«А Тата? — спохватывался он. — Она тоже тихая. Но я почему-то люблю ее так, что мне безразлично, какая она. А только сидеть и смотреть на нее».
Он вспомнил, как Тата распускает волосы перед сном. Кровь бросилась ему в голову. Тата распускает волосы, и он разделяет их на тонкие пряди своими неуклюжими пальцами. А потом подносит ко рту поочередно — прядь за прядью — и долго целует.
«Мы стояли тогда с ней на Финском заливе, и она сказала, что лучше нам расстаться, пока мы любим друг друга, потому что так она больше не может. Ей казалось, что она отнимает меня у семьи и что потом за все это придет расплата. Я спросил у нее, какой расплаты она боится больше всего. И она сказала, что боится только одного: того, что мы разлюбим друг друга. А я ее не отпустил. И она родила Алечку. И таким образом я удержал ее для себя, потому что Алечке нужен отец и потому что без меня им не на что жить. Она никогда не выйдет замуж, потому что никогда не захочет, чтобы чужой человек мучил Алечку. И все мы повязаны: я, Петра, она, наши дети».
Мысли профессора Трубецкого принимали безнадежное направление.
«Совсем нету денег. А нужно на дачу. Хотя бы! Без дачи что в городе делать?»
Он вспоминал, что у Алечки случаются приступы астмы, что у Таты часто подскакивает давление, и дача на Финском заливе нужна им, как воздух, но и здесь, в Провиденсе, нужно позаботиться о том, чтобы Прасковья поступила в хороший колледж, и для этого держать репетиторов, а в январе придется поменять наконец всю отопительную систему в доме, поскольку она никуда не годится, а в гранте ему отказали, и все это просто ужасно.

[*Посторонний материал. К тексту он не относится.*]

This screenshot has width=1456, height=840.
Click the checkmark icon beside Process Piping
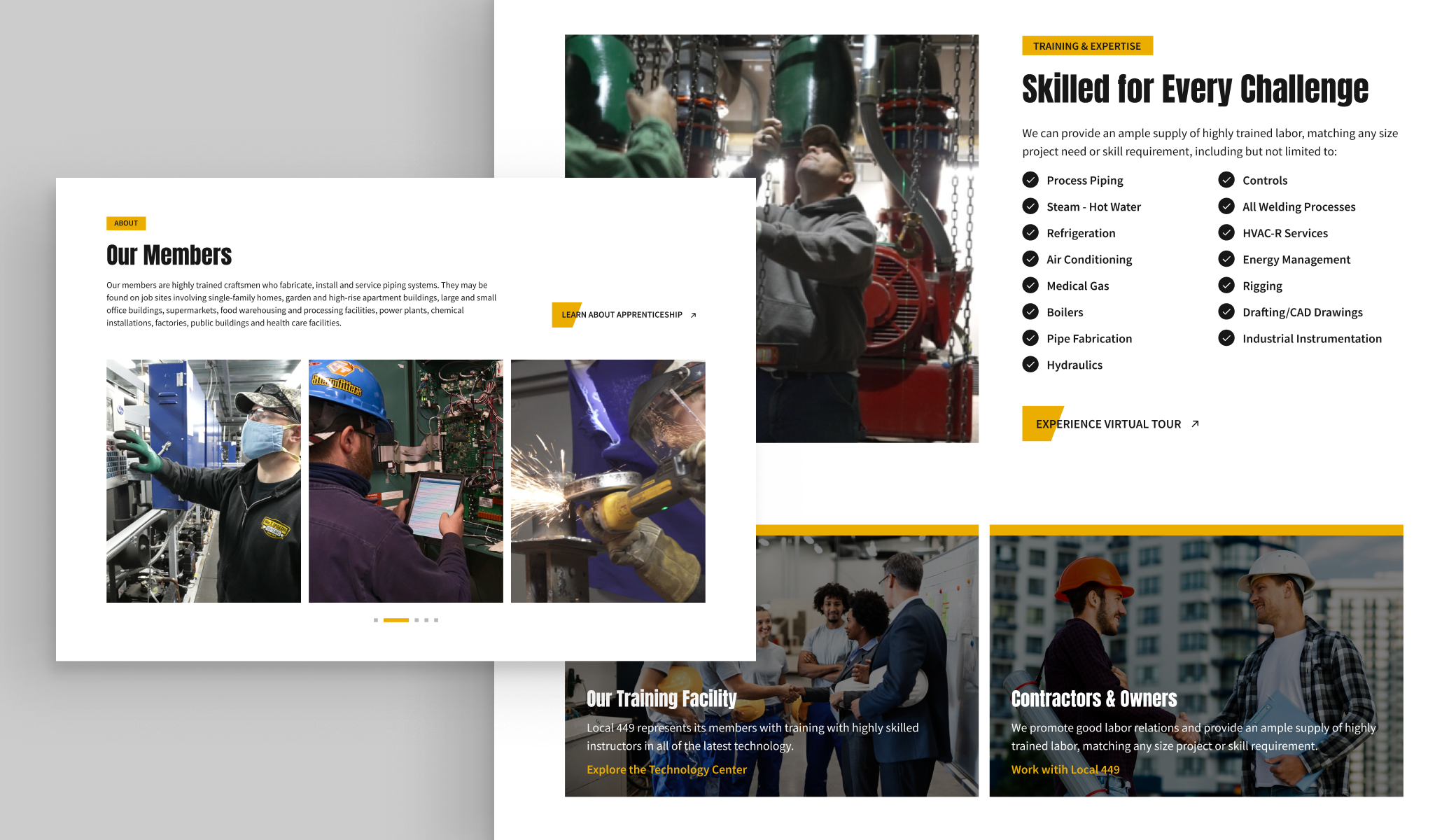(1030, 180)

О самом ужасном он старался не думать, потому что самым ужасным было не отсутствие денег, а то, что жизнь его явно зашла в тупик: эти две женщины, которых он одинаково сильно обманывал, и эти дети, которых он не имел возможности нормально вырастить, — они существовали одновременно, и каждая из женщин требовала его себе без остатка, и дети от Петры здесь, в Провиденсе, нуждались в нем так же, как рыженький Алечка там, в Петербурге.
— Хотя бы четыре-пять тысяч! — боясь даже мысленно дотронуться до самого ужасного, бормотал Трубецкой, продавливая оконное стекло своим пылающим лбом. — А я загнан в угол! Хотя бы пять тысяч… Слетать, успокоить… Нет, я не могу. Я не выживу!

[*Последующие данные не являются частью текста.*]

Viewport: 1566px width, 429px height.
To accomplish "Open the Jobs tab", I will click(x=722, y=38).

Внезапно он вспомнил то, о чем очень часто любил говорить, о чем с удовольствием, много рассказывал:
«Теплушки, солдаты… Семья вся разбита. От деда ни слуха. Отец мой родился в дороге… Но ведь они выжили?»
Несмотря на то что Трубецкой знал и крепко держал в своей памяти те подробности бегства семьи из России, которые ему когда-то передали, как передают фамильные ценности или важные документы, он никогда прежде не чувствовал переживаний своих родных с такой сокрушительной силой и жалостью.

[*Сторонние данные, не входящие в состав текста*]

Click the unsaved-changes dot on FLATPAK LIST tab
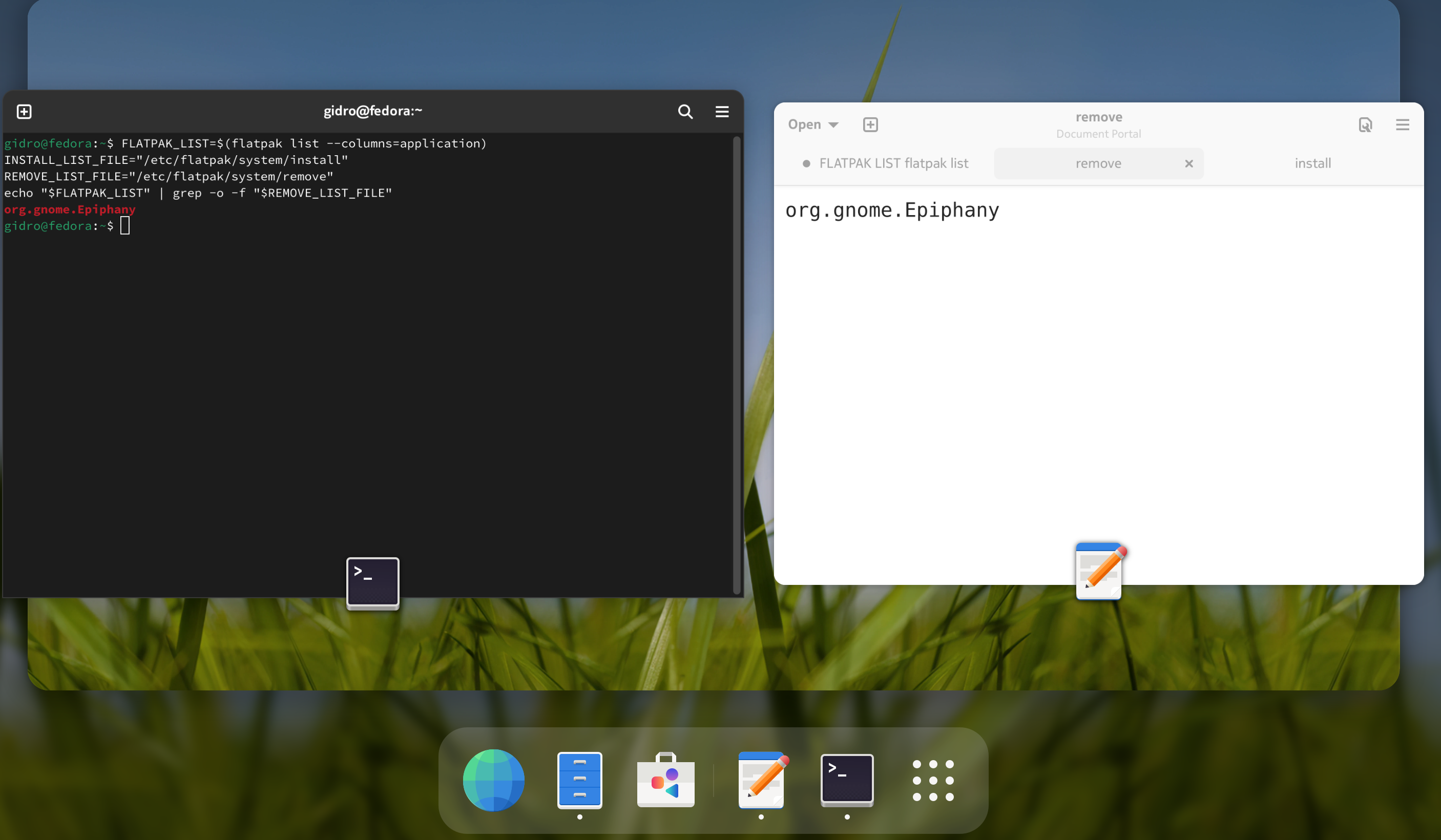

Сейчас это стало настолько же близким, как снег за окном, как только что стихший крик птицы, которая, может быть, даже не знала, где ей провести эту зиму, и так же, как жизнь этой птицы была неразрывна с его жалкой жизнью — в одной темноте, в том же самом снегу и так же, как жизнь нежно-белого снега была той же самой в их с птицею жизни, так и события восьмидесятилетней давности, которые были прожиты не им, оказались вдруг страстно важны ему, страстно нужны, потому что они больше, чем все остальное, заключали в себе свидетельство его собственной жизнеспособности.
Возвращаясь домой из университета, профессор Трубецкой остановился перед русским магазином на Мейн-стрит. Ему захотелось вдруг черного хлеба с хорошей нью-йоркской селедкой. Перед прилавком была небольшая очередь, в которой, как всегда, говорили на устрашающей слух смеси английского с русским. Стоящая впереди полная и невысокая женщина обернула голову.
Трубецкой чуть не упал.
— Ах, боже мой! Катя!
Она неторопливо улыбнулась ягодными губами.
— Ну, здравствуйте, — плавным, грудным своим голосом сказала она. — Куда вы пропали?
Она была хороша. Не так хороша, как когда-то, тридцать лет назад, была хороша Петра, не так, как Тата, вся сияющая от своих распущенных медно-желтых волос, а как-то иначе: и сладко, и страшно.
Она была похожа на яблоневый сад в Чехии, куда бабка приводила его нарвать яблок. Ничего не было лучше, чем просто стоять на пятнистой тени, стараясь не портить узора, дышать этим густым светло-зеленым запахом и изо всех сил пригибать к своему лицу тяжелые ветки, усыпанные глянцевыми плодами, которые всякий раз отрывались от своего дерева с надсадным, восторженным стоном.